== Data under study

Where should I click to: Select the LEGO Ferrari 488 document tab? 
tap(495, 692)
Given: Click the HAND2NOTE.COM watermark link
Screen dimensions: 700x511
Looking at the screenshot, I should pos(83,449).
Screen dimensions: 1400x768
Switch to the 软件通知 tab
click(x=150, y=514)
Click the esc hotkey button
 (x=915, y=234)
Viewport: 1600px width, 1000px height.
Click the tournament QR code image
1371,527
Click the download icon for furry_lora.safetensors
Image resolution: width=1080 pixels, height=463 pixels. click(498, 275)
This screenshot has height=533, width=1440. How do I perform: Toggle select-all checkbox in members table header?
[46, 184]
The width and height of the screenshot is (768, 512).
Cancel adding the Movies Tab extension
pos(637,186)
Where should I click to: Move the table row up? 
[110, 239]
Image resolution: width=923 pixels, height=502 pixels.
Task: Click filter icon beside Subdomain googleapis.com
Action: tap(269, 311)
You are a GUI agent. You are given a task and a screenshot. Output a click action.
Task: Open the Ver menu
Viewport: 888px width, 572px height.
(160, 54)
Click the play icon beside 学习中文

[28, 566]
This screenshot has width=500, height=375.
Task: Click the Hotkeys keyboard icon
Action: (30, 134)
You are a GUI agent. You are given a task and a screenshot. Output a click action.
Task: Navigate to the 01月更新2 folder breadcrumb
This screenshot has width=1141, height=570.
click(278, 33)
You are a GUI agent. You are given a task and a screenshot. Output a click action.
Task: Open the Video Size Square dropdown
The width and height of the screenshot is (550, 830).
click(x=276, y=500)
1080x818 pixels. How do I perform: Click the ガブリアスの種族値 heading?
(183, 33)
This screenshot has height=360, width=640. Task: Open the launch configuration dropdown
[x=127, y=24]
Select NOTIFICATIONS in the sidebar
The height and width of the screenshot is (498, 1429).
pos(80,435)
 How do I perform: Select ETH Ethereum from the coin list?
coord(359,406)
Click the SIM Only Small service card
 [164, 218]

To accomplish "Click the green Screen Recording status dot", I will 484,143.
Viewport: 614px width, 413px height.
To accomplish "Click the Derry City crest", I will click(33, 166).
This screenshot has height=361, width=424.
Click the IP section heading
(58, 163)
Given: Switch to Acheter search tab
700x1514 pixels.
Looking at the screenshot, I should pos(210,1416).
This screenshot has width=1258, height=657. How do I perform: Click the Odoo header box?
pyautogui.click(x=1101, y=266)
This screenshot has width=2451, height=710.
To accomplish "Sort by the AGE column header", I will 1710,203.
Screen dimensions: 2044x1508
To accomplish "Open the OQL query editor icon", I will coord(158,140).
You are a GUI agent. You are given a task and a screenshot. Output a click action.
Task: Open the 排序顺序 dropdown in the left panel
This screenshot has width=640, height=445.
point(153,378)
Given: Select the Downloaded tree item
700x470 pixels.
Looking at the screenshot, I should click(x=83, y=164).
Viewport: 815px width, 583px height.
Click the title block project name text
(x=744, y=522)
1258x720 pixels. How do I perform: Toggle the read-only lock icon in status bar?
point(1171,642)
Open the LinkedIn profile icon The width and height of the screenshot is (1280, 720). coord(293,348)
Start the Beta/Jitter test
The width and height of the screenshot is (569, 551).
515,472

====

- [What you have to do]:
Scan the entries above, and wherever a line holds the string "accomplish", copy it.

- [Reply to the task]:
To accomplish "Click the green Screen Recording status dot", I will 484,143.
To accomplish "Click the Derry City crest", I will click(33, 166).
To accomplish "Sort by the AGE column header", I will 1710,203.
To accomplish "Open the OQL query editor icon", I will coord(158,140).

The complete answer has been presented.